Tu saresti quello che ha bevuto ettolitri di vino e birra?
Tu saresti quello che si è fumato piantagioni di marijuana?
Tu saresti quello che ha dato addosso al potere precostituito e al moralismo comune?
Mi dispiace ma non ci casco.
Non ci casco perché a sessantacinque anni hai un fisico appesantito ma non sfatto.
Non ci casco perché la tua voce trascinata e i tuoi occhi aguzzi non sono cambiati nel tempo.
Non ci casco perché un evento come quello di sabato è costruito dal sistema.

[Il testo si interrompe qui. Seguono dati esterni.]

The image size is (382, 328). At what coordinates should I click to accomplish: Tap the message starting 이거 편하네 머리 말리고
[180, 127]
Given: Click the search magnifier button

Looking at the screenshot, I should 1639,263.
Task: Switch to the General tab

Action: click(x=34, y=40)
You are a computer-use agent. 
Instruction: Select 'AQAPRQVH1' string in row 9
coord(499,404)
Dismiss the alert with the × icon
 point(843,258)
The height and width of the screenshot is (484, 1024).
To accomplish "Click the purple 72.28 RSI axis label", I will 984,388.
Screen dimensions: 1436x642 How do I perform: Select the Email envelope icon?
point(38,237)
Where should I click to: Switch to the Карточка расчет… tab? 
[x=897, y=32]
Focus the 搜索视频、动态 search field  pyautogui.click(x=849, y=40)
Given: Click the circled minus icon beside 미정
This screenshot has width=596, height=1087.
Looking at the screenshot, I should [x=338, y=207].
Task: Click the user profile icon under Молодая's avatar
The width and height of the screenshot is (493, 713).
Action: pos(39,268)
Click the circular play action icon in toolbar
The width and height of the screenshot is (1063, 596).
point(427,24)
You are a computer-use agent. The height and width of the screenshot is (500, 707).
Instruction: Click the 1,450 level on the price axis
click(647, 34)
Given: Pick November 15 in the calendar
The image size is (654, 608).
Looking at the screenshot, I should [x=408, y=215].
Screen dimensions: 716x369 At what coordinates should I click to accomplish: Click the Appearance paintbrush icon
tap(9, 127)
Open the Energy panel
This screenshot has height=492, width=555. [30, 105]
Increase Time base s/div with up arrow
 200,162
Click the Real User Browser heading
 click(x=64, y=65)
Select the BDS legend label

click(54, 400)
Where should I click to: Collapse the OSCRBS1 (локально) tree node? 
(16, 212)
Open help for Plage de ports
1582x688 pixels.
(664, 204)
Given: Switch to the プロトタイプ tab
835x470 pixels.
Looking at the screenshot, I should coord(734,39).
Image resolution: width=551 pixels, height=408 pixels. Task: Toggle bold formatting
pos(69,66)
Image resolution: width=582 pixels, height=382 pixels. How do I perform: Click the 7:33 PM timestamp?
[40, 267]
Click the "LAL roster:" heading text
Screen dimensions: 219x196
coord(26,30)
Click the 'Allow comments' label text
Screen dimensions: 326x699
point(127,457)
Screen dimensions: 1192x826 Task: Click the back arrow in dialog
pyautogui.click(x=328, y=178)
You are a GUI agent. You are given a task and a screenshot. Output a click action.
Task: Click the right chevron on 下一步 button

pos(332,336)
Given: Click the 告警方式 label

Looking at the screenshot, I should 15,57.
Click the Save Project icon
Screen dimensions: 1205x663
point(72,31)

Una fiumana così entusiasta e innamorata non è un caso: è un progetto, certamente fortunato ma ben costruito in quarant’anni di carriera.
Il concerto è stato quello del popolo del rock, tra sudori e malesseri, applausi e cori ad accompagnare quel devastatore di schemi che gigioneggia sul palcone.
In televisione un’altra storia: Paolo Bonolis, acuto anchorman della comunicazione, racconta borghesemente di un fine intellettuale estrapolando citazioni e aforismi da testi di canzoni e interviste vaschiane.
Sullo sfondo la tigella Vasco che fa bene al pensiero più che al colesterolo.
Bella serata, dunque, che ha accomunato milioni di italiani diversi fra loro, giovani e anziani, disoccupati e pensionati, ciclisti e motociclisti, studenti e professori, nipoti e nonni, macellai e vegani, cinquestelle e alfaniani, tutti sotto una sola stella.
Grande Vasco.
Anche se io – ti ripeto – non ci casco.